Copy out the stretch from the start of the records through the line that contains "(x=56, y=33)", requests included, and shift each answer's coordinates by adding 46 to every number in them. Leave the pictures out of your answer.

-------

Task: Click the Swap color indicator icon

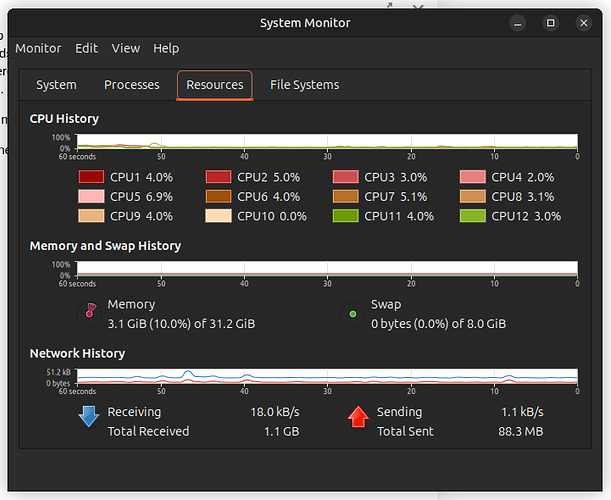Action: pos(352,313)
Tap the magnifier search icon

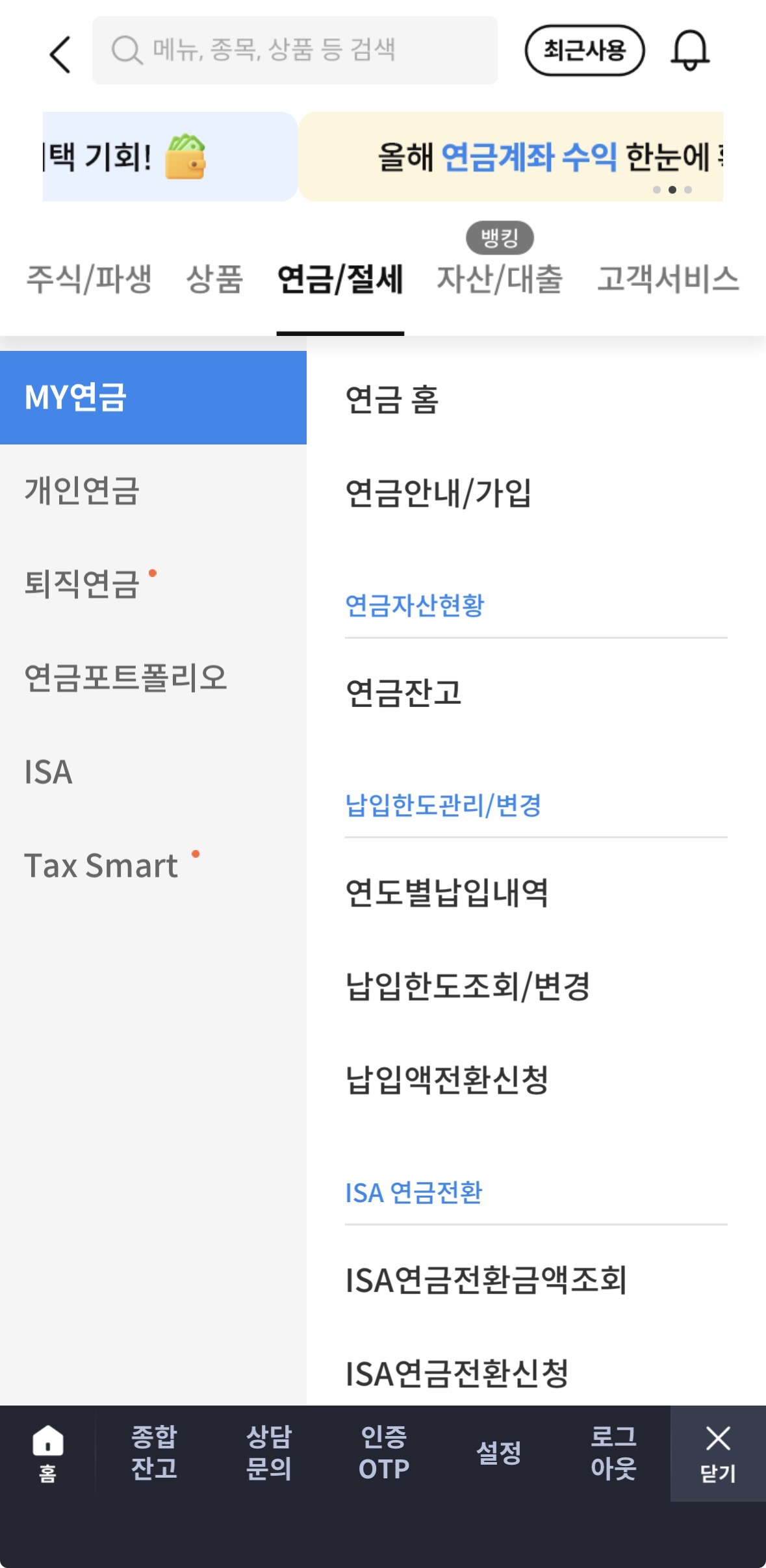coord(127,51)
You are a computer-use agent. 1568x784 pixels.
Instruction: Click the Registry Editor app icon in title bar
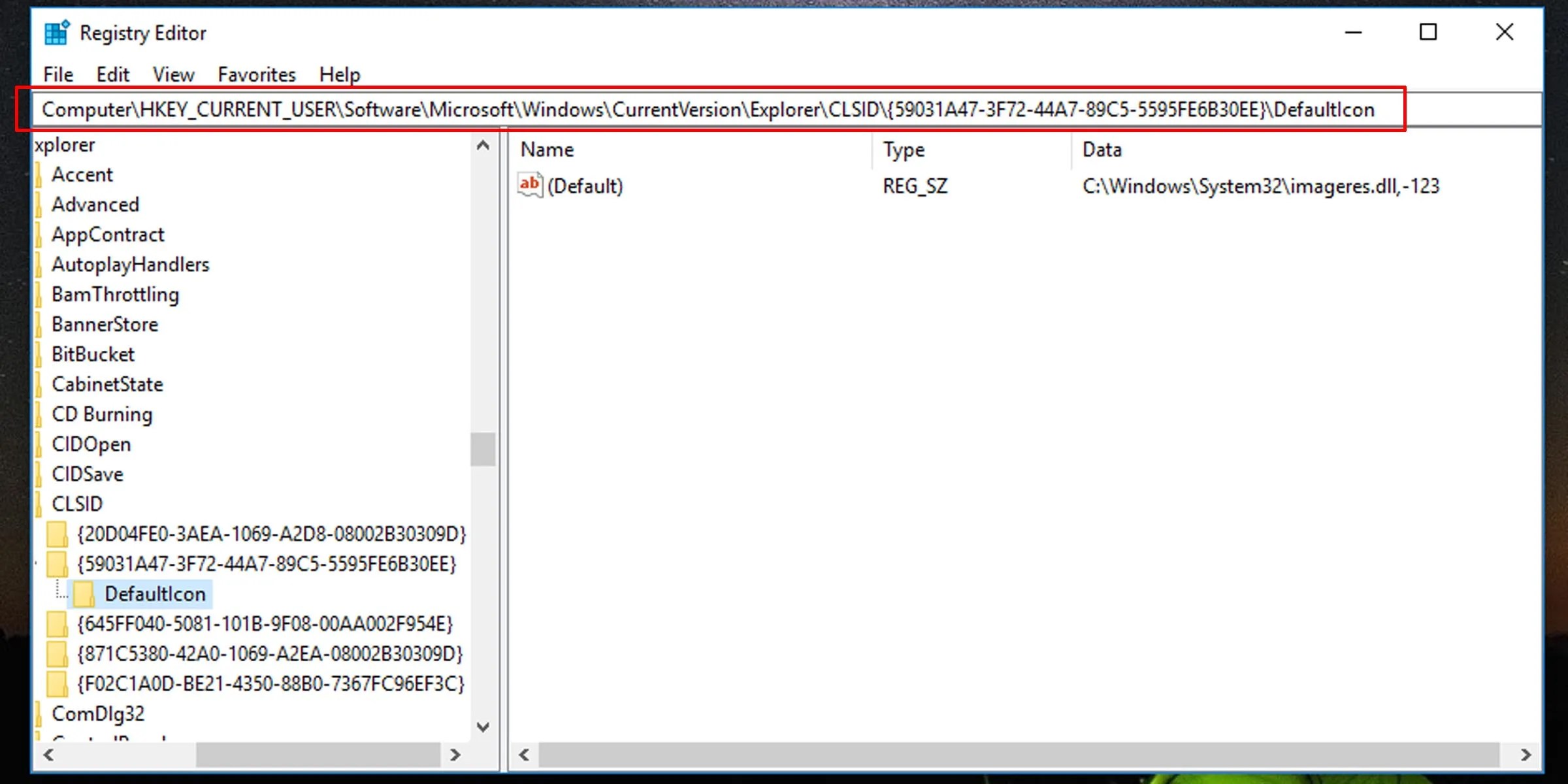(x=56, y=33)
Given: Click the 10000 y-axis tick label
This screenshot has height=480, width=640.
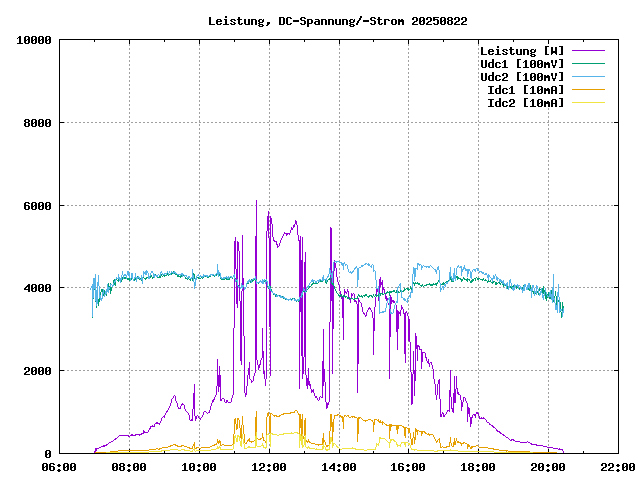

-------

- _Solution to the exercise_:
Task: Click the Swap color indicator icon

Action: pos(398,359)
Tap the magnifier search icon

coord(173,97)
You are a computer-use agent. 1568x784 pixels.
Instruction: Click the Registry Editor app icon in title bar
(x=102, y=79)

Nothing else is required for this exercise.